Луна светила как-то по-особенному ярко, и было светло, как днем. Султан Хамы, отвечавший за этот сектор осадного фронта, очень быстро собрал две тысячи всадников мамлюков, перед которыми небольшому отряду из трехсот рыцарей тамплиеров и мирян, окружавшему Магистра Ордена Храма, пришлось отступить за городские стены и отстреливаться оттуда из луков. А что касается вылазок, которые предлагалось осуществить через другие ворота города, то они не состоялись, так как сарацины на удивление были кем-то предупреждены и подготовились к защите. Неужели среди нас есть предатель?
В начале мая король Кипра высадился с подкреплением в порту Акры. Малек аль-Эссераф не имел возможности блокировать порт, и войско короля беспрепятственно проникло в крепость.
Город находился в тяжелом положении: пояс укреплений был подкопан и рухнул, Проклятая башня давно лежала в руинах. Но прибытие Генриха II, принесло некоторую, пусть и призрачную надежду на благоприятный для нас исход осады.
Генрих Лузиньян принял единственно возможное решение – начать переговоры с султаном; последний предлагал оставить христианам жизнь и добро в обмен на сдачу города, но посланцы короля отвергли его предложение, им не хотелось прослыть предателями в наших глазах. Мне же, такие условия представлялись весьма разумными: что еще мог предложить султан? Осада возобновилась.
В середине мая фасад Новой, или как ее еще называли королевской, башни рухнул в ров – подкопы сыграли свою роль; сарацины заполнили обвалы мешками с песком, чтобы соорудить из них дамбу, преодолели водяные рвы и захватили остатки башни.
Пора было подумать об эвакуации хотя бы гражданского населения – воинский контингент Акры, новоприбывшие королевские ратники и рыцари храмовники отступать никуда не собирались. Пользуясь тем, что выход к морю не был заблокирован мусульманами, нам удалось посадить на галеры практически всех, кто не являлся воином по убеждению или по приказу, и направить их на Кипр. С ними были отправлены и несколько наиболее обличенных доверием рыцарей ордена храма, которым надлежало вывести и надежно спрятать казну ордена. В ходе этой операции погиб патриарх Иерусалимский Николай – царствия небесного служителю Господа – его лодка, перегруженная спасавшимися людьми, перевернулась, и он вместе с еще несколькими людьми утонул.
Чтобы дать гражданскому контингенту возможность относительно спокойно отплыть в безопасные места, Гильом де Боже вместе с Великим Магистром госпитальеров Жаном де Вильер под вечер организовали контратаку. Сарацины разделились на два потока, одни пошли к Сен-Ромену и пизанскому посту, другие – к Сен-Антуанским воротам. Именно у ворот мы и встретили их. Ох, доложу я вам, это была и рубка! С нашей стороны город защищало более десяти тысяч человек, осаждающих же было невозможно сосчитать, но огромное их количество не могло обрушиться на нас всем численным составом, потому что это не позволял не слишком широкий проход в стене.

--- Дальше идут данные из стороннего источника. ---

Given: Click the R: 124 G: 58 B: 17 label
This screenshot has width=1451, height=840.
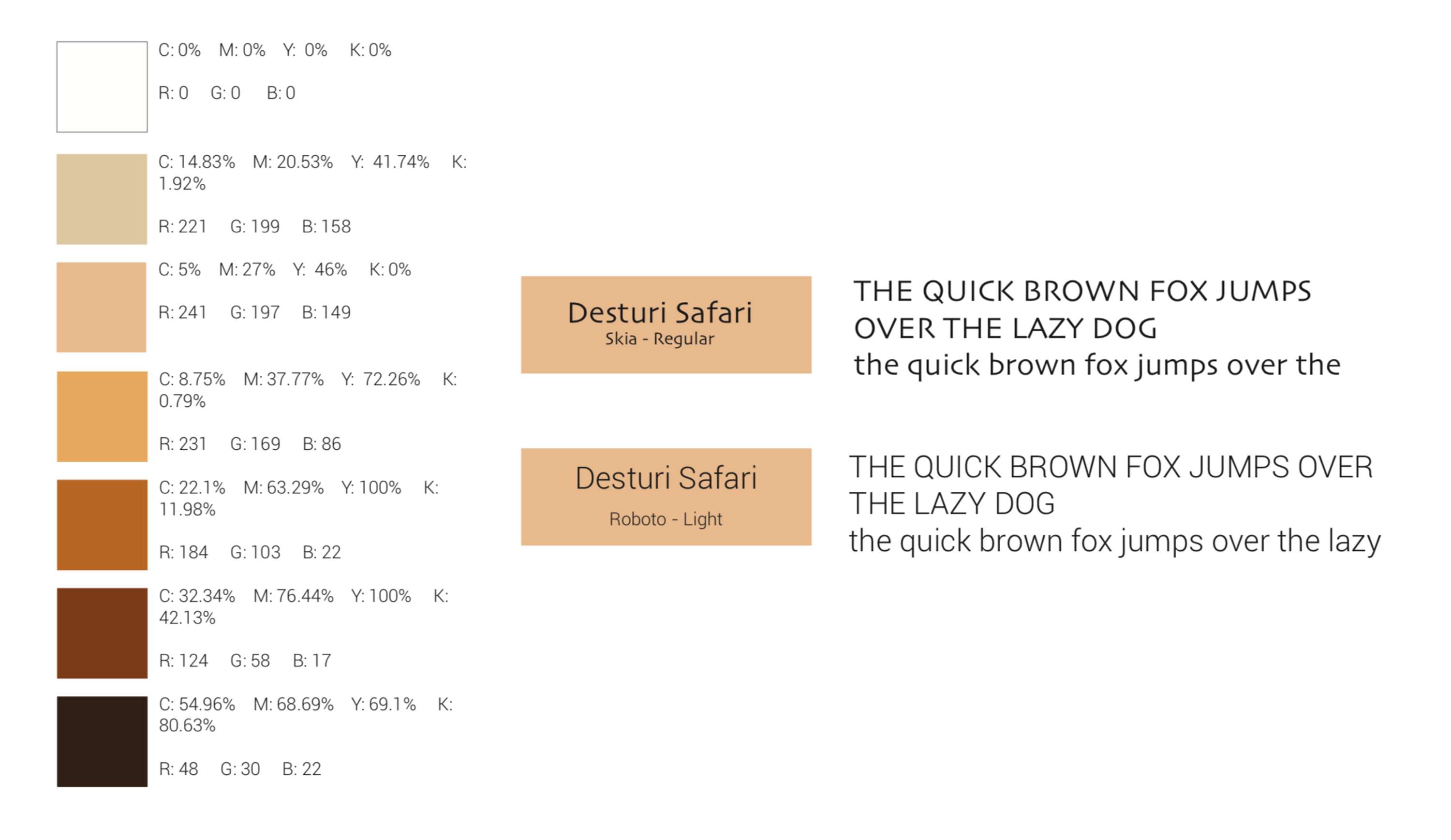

Я сражался рядом с Великим Магистром и – здесь не хвастаюсь, а просто излагаю факты – трижды закрывал его собою от вражеских мечей и стрел. Мамлюки были хорошие воины, но с рыцарями ордена храма им было не сравниться: каждый из нас стоил пяти сарацин. Но тамплиеров было очень мало, а воинов султана многократно больше – место каждого убитого турка тут же занимало трое единоверцев.
Сарацины сумели-таки войти в город. Наш гарнизон таял на глазах. В ходе боя уже внутри крепости пали около трехсот храмовников, остальным удалось укрыться в Тампле под предводительством маршала тамплиеров Пьера де Севри. Там же укрылись жители Акры, не успевшие эвакуироваться на Кипр. Видя неминуемое поражение, около четверти гарнизона, в основном киприоты вместе с королём Генрихом II Кипрским и своим братом Амори, начали эвакуацию на корабли и бежали на остров Кипр. А вскоре и рыцари покинули укрытие, но не бежали, а снова вступили в бой с врагом.
Рядом с Великим Магистром, прикрывая его со всех сторон, помимо меня сражалось порядка двадцати надежных рыцарей, и все-таки даже такая охрана не смогла уберечь Гильома де Боже от случайного выстрела. Дело в том, что готовясь к контратаке, Магистр, не имея достаточного количества времени, вооружался наспех и успел надеть только легкие латы, соединения которых не закрывали хорошо боков. Главный тамплиер поднял руку, указывая в каком направлении надлежит сосредоточить основные силы для атаки, и в этот момент шальная стрела ударила его подмышку. Поначалу никто не заметил, что он ранен, но неожиданно для всех крестоносец повернул коня вспять, и направил его вглубь города.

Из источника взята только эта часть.